If they did, they might realize how ridiculous some of these expressions sound.
“It’s raining cats and dogs.”
“No skin off my nose.”
“I got it straight from the horse’s mouth.”
When I was living in L.A., I was hanging out with a couple of my buddies one evening when, all of a sudden, my friend Max left in a big hurry without saying a word.
The next time I saw Max I asked him, “Where the hell did you go the other night? You just disappeared. Mitch said he saw you make a run for the door.”
Max said, “I’m sorry I took off without saying goodbye, Paul, but I had to take a shit like you read about.”
“… a shit like you read about?”
Can I ask a question?
I’m curious. Exactly what kind of publication would report such a story?
I didn’t see anything about it in the morning newspaper the following day.
What sort of magazine would feature an editorial discussing the intimate details of Max’s bowel movement?

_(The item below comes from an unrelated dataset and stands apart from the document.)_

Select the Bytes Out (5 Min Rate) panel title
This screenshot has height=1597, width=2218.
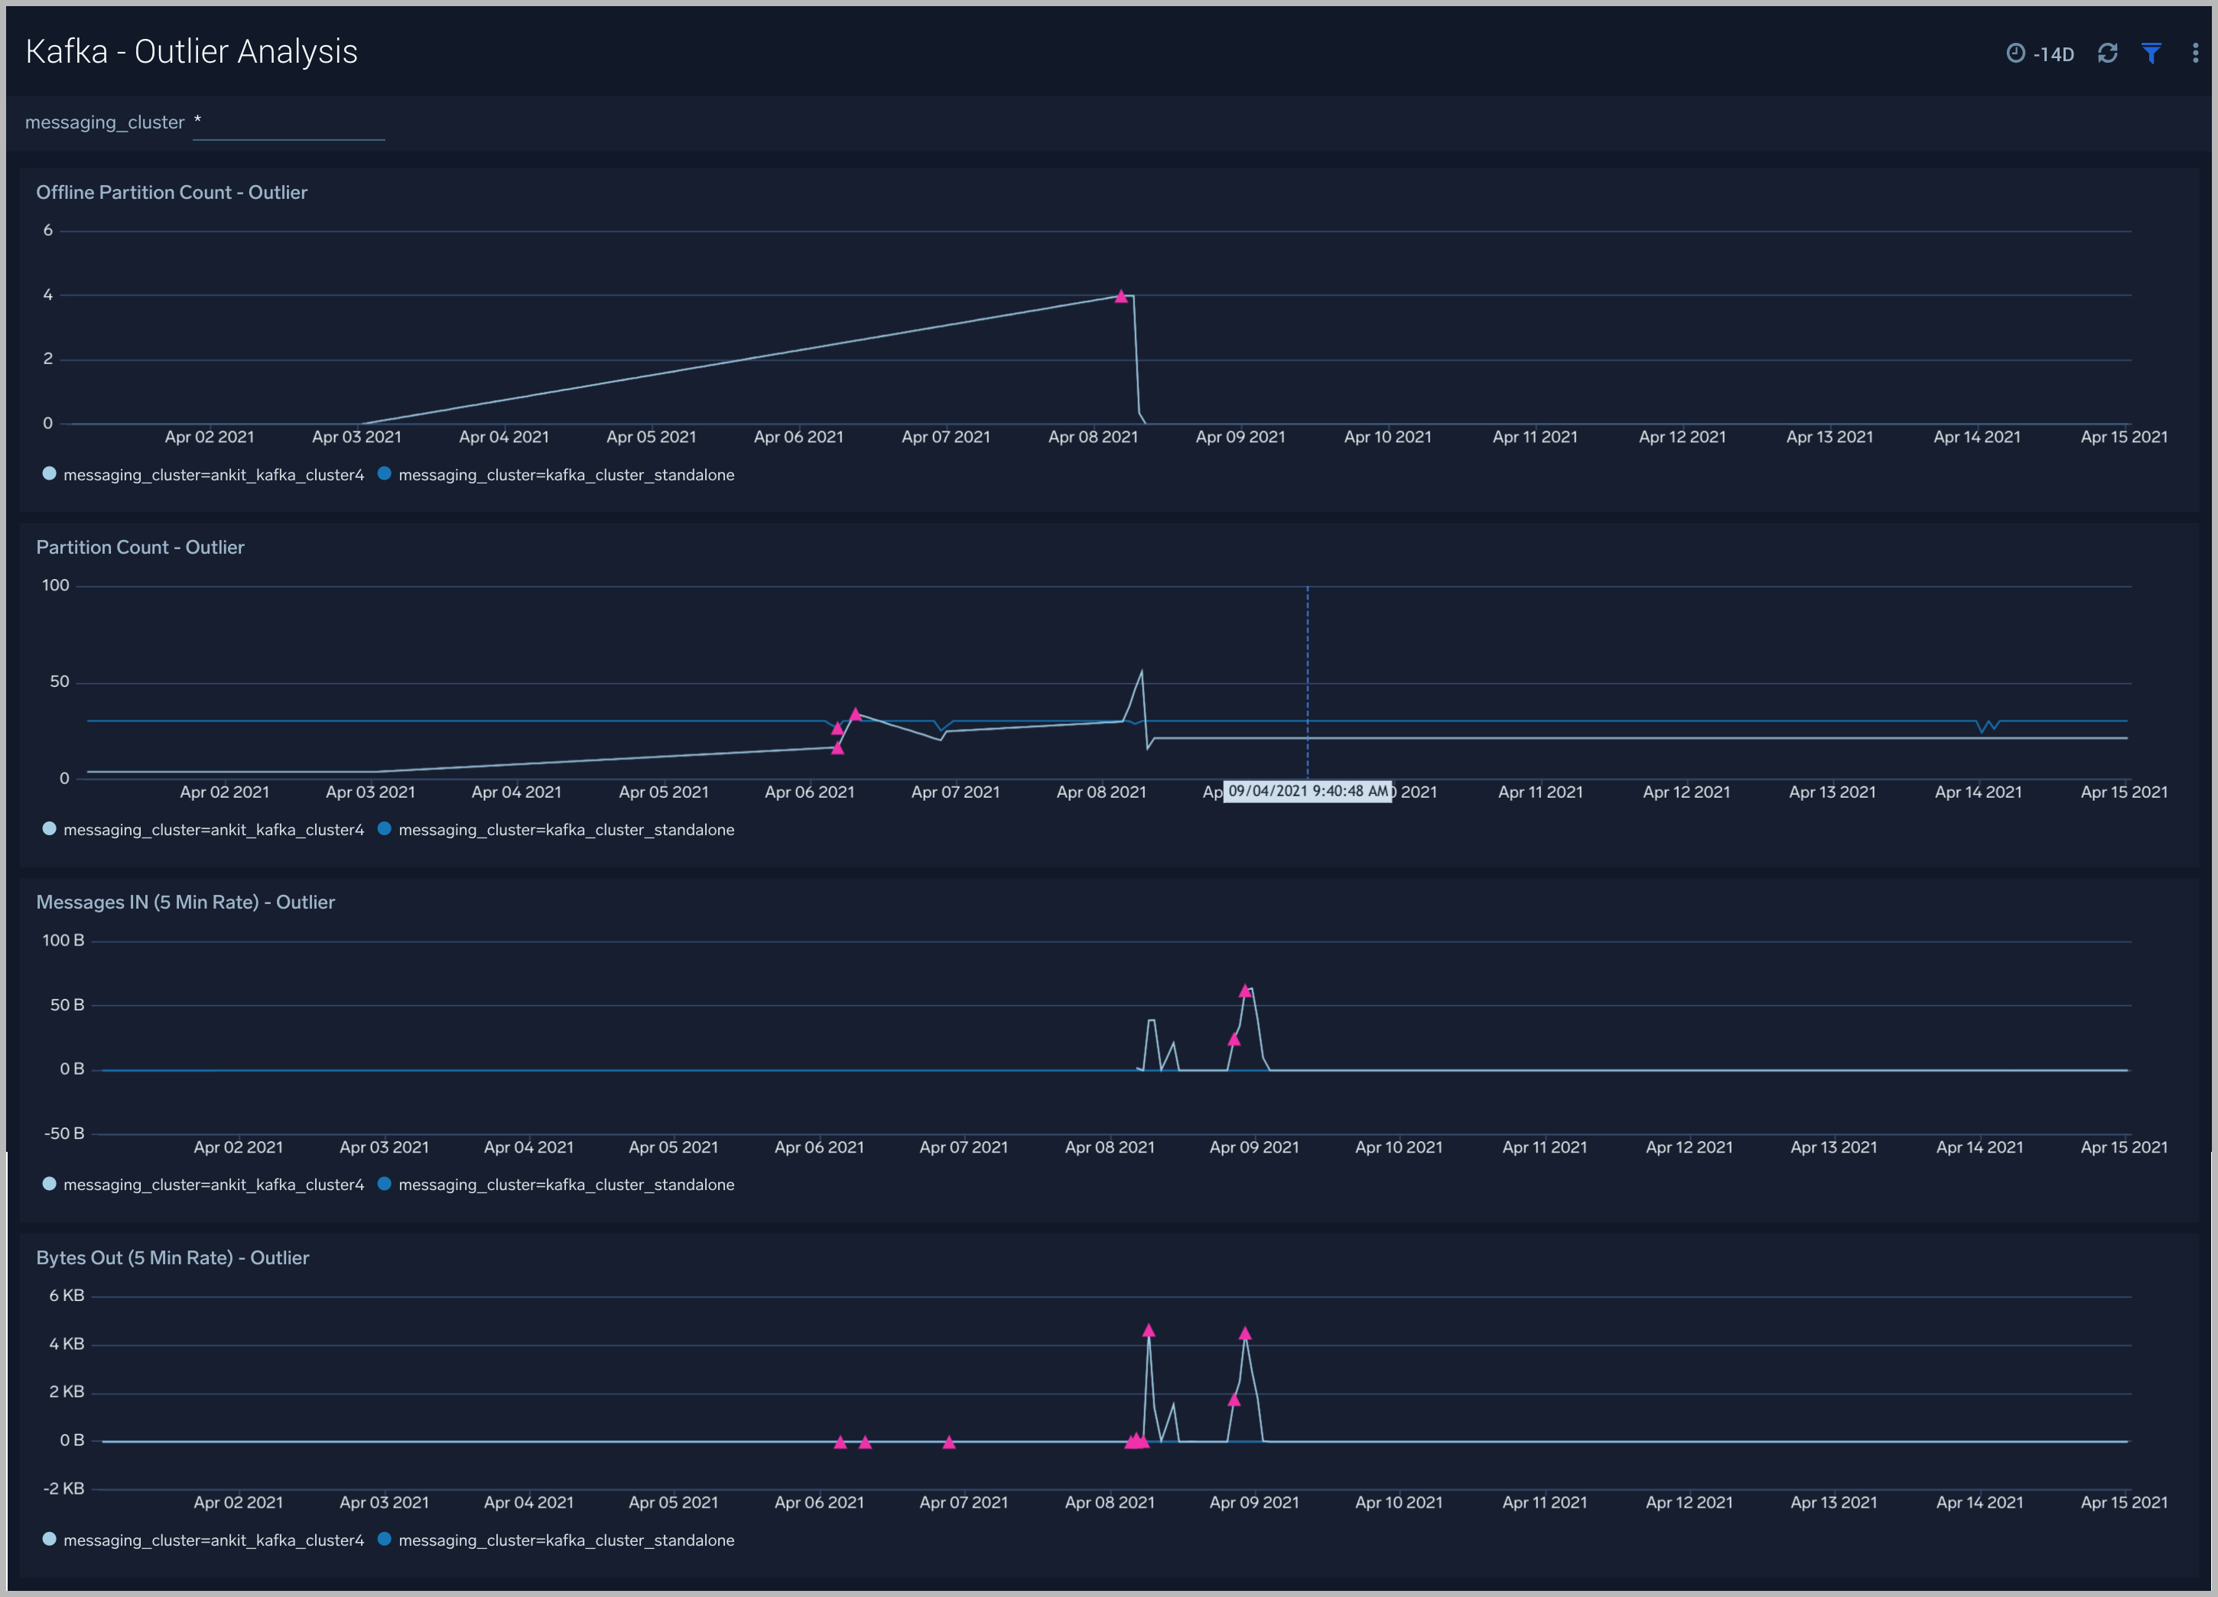[172, 1258]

Is there a periodical called Squirts Illustrated that I don’t know about?
Popular Poop? Better Homes and Thrones? Readers Digestive?
Perhaps it was a feature article in Big-Dump Monthly… ‘Read All About It! Max Maxes Out!’
Or maybe I missed it in the ‘letters and feedback’ segment of Modern Toilet-Sitter, The Gastronomical Gazette or B.M. Enthusiast.
Could Max have discussed his log in a blog?
Or on Twitter while on the shitter?
Or maybe he posted the account of his bathroom escapades on Fecesbook.
I don’t want to beat a dead horse because there’s no use crying over spilled milk but, make no bones about it, as a rule of thumb you can’t shit your cake and read about it too.